コンプライアンスの精神とは、自分(あるいは自社)が法令やモラルに「違反」するようなことをした場合に、仮に誰もが犯しうるものであったり、誰かに迷惑がかかっていないものであったとしても、「違反」したという事実を真摯に受け止め素直に「反省」できる心をもつことであると思います。「違反」行為にもかかわらず、「反省」を感じさせなかったり、形式的な反省の弁しか出てこなかったり、逃げようとか隠そうとすることは、取材をする側やさらにその先にある世論の神経を逆なですることになる訳です。そういった失敗の例は、東横インのN前社長や船場吉兆の“ささやき女将”など、過去から最近に至るまで枚挙にいとまがありません。「違反」の重みを真摯に受け止め、心から「反省」をすること、その大切さを学ばせてもらった貴重な会見でした。

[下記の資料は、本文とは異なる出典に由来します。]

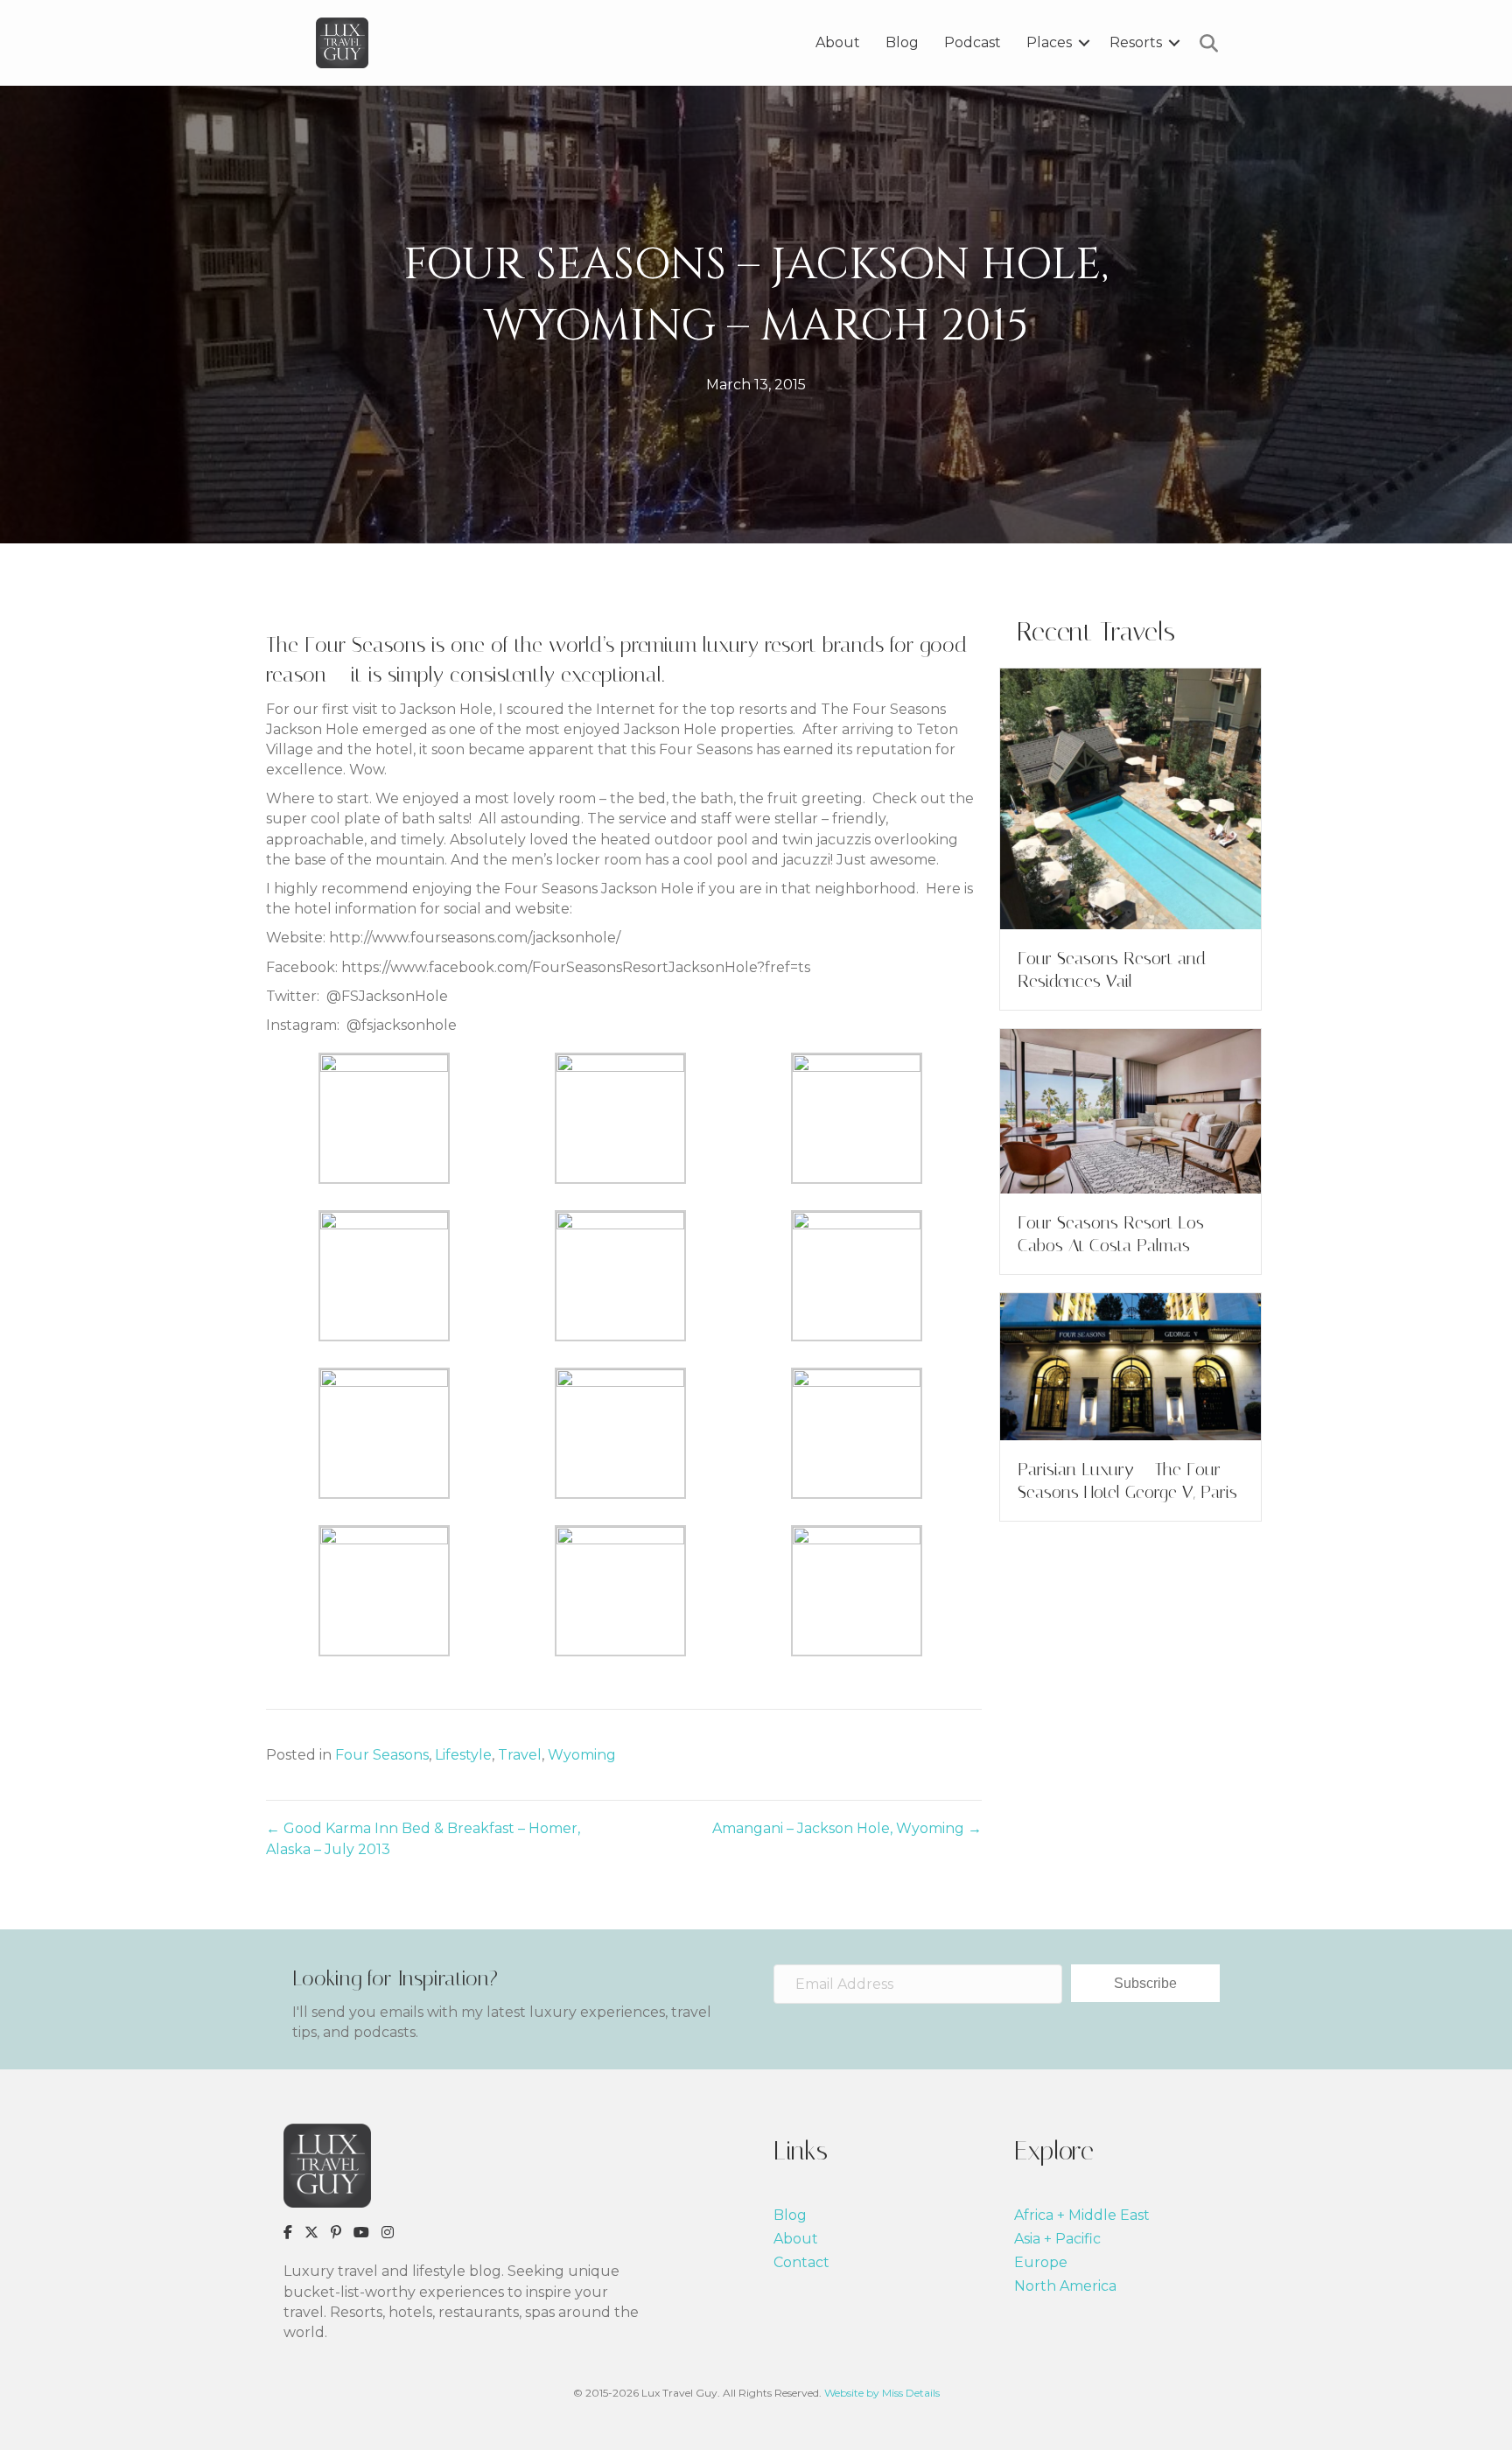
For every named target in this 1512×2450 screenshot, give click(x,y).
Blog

さて前回の主張の繰り返しとなりますが、所属事務所ジャニーズは一向に音無しの構え変わらずです。ちなみに、以前本ブログでも取り上げた北野誠“降板事件”の方は、詳しい降板理由こそ「北野発言関係者にさらに迷惑をかける」とのことで明らかにはされなかったものの、松竹芸能の安倍彰社長が北野氏本人とともに謝罪会見を開いたそうで、企業としての“落とし前”はそれなりにつけたようです。「違反」を犯した(北野氏は犯罪者ではありませんが)所属タレントの管理責任上の観点から、企業のトップ自らが世間に対して責任の所在を明らかにした訳です。コンプライアンス経営の観点で考えた企業の最低限の「常識」は、守られたと言えるでしょう。

一方ジャニーズは、タレントの謝罪会見は弁護士任せ。トップはどんな事件が起きようとも絶対に姿を現さず、マスメディアには「報復」をチラつかせて黙らせる、そんなやり方は今更ながらに腹立たしい限りです。特に今回は、会見取材の各社に会見の模様を映した写真や映像をウェブやBS・CS放送で使用することを禁じた上、テレビには「生放映不可」なる条件をつけたとか、まったくどこまで厚顔無恥な振る舞いを続ければ気が済むのか。言うことをハイハイ聞いてしまうマスコミもマスコミですが…。

草なぎくんへの同情意見の増大にともなう世間的な批判の矛先は警察権力に向けられているようですが、それはどうでしょう。むしろ彼を“見殺し”にして“見せ物”にした上、企業としての責任の所在を明らかにせず「反省」を表す真摯な態度ひとつ見せない、所属事務所のジャニーズこそもっと責められてしかるべきであると思います。